南海トラフ巨大地震はこれまでも何回も起きていて、その都度大きな被害をもたらしてきました。図2が、その南海トラフ巨大地震の歴史です。

図2:東海地震・東南海地震・南海地震。鎌田浩毅『日本の地下で何が起きているのか』(岩波科学ライブラリー)。『「地震」と「火山」の国に暮らすあなたに贈る 大人のための地学の教室』より。イラスト:田渕正敏
図2:東海地震・東南海地震・南海地震。鎌田浩毅『日本の地下で何が起きているのか』(岩波科学ライブラリー)。『「地震」と「火山」の国に暮らすあなたに贈る 大人のための地学の教室』より。イラスト:田渕正敏

だいたい100年に一回ぐらいですが、1707年の江戸時代に宝永地震、1854年の幕末に安政南海地震、近年でいうと昭和21年、1946年に昭和南海地震が起きています。

次の南海トラフ巨大地震が起きる時期はしっかりと予測されていて、それは先ほどお話しした2030年代です。
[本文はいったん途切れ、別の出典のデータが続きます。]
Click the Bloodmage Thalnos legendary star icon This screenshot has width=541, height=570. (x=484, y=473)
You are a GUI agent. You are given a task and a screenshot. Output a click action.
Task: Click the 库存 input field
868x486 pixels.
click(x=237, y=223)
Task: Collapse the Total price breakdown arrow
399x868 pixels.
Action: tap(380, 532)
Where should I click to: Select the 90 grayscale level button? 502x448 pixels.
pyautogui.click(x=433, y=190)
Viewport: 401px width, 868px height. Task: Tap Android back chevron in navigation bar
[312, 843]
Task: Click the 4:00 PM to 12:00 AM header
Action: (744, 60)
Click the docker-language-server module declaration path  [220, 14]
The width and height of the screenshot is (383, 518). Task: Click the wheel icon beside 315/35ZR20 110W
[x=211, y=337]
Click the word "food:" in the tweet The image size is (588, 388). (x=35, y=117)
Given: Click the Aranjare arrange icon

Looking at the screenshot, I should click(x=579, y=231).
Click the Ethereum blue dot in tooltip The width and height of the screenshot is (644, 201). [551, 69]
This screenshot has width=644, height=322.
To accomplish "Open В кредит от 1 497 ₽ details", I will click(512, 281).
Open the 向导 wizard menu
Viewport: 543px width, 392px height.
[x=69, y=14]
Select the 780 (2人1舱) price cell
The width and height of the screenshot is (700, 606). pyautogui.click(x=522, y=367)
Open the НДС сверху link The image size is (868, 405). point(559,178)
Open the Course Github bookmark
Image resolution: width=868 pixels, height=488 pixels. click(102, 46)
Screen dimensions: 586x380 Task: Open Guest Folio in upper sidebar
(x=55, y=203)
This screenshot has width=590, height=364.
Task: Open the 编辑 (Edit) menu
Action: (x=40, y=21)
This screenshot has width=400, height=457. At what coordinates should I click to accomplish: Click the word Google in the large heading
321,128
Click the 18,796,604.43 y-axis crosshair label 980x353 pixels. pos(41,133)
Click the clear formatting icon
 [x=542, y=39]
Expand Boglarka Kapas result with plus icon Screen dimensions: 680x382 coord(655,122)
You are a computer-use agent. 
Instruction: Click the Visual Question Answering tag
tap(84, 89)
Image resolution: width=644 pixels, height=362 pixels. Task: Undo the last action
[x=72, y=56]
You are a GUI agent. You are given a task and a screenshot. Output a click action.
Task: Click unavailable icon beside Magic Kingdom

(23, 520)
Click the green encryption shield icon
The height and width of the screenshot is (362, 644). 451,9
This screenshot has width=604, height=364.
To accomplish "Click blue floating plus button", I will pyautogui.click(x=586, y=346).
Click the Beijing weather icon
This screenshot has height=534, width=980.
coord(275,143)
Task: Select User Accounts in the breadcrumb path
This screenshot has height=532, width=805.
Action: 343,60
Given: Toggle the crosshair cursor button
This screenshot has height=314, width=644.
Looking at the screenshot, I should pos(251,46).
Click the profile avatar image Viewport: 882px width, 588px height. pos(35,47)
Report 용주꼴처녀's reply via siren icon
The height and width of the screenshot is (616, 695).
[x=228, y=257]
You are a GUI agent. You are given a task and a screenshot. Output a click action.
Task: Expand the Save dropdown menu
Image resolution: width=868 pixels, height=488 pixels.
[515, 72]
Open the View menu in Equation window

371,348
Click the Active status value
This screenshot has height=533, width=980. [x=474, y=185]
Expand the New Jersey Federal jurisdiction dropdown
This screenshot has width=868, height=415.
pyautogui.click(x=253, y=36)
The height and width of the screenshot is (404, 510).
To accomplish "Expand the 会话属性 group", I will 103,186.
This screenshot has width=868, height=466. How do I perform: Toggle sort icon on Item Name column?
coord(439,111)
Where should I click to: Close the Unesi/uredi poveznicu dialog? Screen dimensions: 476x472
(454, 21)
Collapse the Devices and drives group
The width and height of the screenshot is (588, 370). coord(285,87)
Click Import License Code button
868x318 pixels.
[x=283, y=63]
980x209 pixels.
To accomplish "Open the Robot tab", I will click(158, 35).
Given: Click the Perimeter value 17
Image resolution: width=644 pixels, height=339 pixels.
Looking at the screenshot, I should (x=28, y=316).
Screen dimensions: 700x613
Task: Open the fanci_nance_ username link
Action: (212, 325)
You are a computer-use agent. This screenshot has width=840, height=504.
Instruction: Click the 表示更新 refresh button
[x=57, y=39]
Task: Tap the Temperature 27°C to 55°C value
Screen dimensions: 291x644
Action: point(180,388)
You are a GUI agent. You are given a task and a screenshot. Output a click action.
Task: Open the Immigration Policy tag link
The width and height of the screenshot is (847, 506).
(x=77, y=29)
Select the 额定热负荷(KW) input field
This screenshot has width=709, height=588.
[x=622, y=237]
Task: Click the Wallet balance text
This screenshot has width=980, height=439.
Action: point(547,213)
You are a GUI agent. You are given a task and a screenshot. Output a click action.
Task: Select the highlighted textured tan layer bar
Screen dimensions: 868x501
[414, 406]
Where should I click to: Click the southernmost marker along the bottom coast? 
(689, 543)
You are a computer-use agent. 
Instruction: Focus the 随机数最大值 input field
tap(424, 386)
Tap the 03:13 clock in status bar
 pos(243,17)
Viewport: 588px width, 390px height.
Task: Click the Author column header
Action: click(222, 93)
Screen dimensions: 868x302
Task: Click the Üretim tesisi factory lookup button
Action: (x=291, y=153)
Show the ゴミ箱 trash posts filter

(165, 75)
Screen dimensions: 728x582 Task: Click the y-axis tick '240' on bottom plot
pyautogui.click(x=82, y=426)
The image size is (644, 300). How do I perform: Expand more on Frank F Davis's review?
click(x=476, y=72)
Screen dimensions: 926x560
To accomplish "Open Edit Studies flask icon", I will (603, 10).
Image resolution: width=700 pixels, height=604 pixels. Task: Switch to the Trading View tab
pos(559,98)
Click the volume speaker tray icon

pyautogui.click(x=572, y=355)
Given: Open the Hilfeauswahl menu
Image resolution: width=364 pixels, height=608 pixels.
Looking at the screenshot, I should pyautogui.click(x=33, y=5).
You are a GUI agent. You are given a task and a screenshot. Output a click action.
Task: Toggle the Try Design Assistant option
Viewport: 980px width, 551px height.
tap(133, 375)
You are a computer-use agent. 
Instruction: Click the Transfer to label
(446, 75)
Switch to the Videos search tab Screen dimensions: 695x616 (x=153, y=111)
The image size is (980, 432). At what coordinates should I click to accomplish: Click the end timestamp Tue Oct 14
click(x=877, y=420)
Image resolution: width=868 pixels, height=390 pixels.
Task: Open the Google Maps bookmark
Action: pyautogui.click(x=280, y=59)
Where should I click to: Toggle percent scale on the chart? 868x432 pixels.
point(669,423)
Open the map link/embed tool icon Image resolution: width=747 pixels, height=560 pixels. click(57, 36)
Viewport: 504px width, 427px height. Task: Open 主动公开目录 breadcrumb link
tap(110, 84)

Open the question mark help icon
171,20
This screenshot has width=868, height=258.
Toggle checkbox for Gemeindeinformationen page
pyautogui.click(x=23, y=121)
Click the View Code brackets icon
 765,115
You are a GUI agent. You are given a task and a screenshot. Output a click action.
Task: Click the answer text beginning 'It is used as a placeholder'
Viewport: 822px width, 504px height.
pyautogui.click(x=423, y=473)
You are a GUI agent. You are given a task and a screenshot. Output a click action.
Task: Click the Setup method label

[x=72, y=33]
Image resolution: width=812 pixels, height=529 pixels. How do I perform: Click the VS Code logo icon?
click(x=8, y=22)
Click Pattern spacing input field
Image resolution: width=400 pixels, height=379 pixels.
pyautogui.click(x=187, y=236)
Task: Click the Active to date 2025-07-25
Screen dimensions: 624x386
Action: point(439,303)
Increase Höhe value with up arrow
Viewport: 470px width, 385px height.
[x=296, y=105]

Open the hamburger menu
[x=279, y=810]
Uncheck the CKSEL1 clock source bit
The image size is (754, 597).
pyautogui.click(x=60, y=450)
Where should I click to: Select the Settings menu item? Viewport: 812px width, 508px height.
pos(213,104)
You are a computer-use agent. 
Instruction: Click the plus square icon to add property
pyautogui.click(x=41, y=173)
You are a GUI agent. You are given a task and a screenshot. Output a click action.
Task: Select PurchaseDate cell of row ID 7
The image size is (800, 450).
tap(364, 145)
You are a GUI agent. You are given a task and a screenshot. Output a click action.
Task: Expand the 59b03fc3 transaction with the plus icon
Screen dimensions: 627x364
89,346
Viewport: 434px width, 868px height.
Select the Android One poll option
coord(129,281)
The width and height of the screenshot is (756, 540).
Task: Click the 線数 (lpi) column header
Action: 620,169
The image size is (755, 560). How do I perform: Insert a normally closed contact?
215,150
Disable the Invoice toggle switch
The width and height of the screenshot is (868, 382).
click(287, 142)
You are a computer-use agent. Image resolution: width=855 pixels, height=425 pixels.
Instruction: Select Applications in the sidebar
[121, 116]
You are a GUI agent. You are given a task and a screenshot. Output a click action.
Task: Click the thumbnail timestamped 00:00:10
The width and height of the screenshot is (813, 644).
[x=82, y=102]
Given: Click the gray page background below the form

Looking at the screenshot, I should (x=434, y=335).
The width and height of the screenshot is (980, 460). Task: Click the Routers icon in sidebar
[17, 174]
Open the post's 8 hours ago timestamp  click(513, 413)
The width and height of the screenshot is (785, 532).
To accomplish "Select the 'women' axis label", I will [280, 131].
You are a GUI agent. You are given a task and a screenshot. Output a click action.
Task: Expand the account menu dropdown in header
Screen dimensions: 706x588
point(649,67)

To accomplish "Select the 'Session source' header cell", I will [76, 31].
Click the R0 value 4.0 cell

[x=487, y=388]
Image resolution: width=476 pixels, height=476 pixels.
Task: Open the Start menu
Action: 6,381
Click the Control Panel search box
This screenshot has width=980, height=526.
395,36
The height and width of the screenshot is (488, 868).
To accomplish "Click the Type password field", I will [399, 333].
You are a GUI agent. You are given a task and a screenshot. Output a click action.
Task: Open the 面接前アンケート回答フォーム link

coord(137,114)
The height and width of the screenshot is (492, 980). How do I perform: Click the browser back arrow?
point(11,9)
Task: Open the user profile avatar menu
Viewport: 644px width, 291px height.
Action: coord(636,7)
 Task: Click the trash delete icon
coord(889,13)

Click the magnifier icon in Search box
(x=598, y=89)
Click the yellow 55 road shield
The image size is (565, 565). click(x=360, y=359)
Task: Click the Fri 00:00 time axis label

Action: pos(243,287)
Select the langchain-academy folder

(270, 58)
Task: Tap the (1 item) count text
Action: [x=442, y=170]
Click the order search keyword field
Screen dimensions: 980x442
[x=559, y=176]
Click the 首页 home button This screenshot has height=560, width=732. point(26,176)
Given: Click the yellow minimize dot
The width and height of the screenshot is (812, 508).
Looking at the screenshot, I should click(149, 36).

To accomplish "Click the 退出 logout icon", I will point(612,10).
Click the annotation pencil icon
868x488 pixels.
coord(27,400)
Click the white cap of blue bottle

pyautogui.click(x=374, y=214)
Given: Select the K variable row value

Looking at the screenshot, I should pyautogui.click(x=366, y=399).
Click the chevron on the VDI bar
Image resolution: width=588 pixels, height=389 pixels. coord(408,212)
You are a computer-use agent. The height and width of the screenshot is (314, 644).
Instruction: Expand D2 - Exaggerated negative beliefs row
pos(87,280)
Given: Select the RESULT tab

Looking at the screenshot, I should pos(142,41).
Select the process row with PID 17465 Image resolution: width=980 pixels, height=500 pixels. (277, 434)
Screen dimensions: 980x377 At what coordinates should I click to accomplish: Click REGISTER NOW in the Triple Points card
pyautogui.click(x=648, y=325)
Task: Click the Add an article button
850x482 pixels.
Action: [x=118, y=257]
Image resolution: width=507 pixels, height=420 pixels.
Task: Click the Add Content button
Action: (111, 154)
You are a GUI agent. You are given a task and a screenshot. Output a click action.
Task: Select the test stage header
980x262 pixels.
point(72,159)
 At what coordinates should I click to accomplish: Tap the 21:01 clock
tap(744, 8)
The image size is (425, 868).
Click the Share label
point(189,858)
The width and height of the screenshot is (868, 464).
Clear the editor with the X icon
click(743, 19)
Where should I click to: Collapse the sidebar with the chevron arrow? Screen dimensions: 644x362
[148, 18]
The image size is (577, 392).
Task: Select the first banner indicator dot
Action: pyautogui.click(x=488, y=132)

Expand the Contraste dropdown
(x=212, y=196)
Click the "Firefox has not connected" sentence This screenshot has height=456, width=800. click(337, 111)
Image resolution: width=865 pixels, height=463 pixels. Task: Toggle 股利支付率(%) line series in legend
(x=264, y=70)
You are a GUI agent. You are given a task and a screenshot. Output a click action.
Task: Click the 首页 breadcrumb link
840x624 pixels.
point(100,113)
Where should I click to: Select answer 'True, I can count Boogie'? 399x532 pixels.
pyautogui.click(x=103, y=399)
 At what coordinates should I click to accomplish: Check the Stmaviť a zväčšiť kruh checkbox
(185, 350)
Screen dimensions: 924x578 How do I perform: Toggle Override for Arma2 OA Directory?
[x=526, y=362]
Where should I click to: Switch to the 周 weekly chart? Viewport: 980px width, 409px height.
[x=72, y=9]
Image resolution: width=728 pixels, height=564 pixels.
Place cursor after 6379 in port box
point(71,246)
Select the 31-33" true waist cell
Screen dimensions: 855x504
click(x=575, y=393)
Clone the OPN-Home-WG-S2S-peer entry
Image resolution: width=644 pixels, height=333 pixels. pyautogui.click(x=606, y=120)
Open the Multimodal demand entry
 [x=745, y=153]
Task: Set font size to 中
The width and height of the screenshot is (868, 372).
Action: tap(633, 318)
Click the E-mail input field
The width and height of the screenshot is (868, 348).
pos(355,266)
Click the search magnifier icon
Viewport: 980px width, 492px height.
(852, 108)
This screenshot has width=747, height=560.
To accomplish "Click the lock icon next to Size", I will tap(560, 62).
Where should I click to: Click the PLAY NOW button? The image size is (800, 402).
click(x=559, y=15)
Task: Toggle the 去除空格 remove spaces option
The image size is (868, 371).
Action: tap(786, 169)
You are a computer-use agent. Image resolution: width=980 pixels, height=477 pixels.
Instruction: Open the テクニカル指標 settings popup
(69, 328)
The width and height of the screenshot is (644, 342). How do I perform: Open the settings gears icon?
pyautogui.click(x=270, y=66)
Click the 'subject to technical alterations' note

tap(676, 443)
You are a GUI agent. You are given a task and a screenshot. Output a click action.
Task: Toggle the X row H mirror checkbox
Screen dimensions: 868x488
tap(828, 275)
これまでの歴史で見ると、1707年の宝永地震では東海地震、東南海地震、南海地震が3つとも連動しました。江戸幕府五代将軍・徳川綱吉の頃ですが、3つが連動して20秒以内という短時間ですべてが起きたとされています。

次の1854年の安政南海地震は東南海地震と南海地震が32時間の差で起きました。まず名古屋沖が動いて、その一日半後に四国沖を震源とする地震があったわけです。

それから次の1946年の昭和南海地震は2年の差になった。昭和東南海地震が1944年に起きて、2年後に昭和南海地震が起きています。

整理すると南海トラフ巨大地震の連動は、江戸時代は20秒、幕末は32時間、終戦直後は2年という時間の差があるわけです。

いずれにせよ、名古屋沖の東南海地震、静岡沖の東海地震、そして四国沖の南海地震の順番で起きていることはたしかでしょう。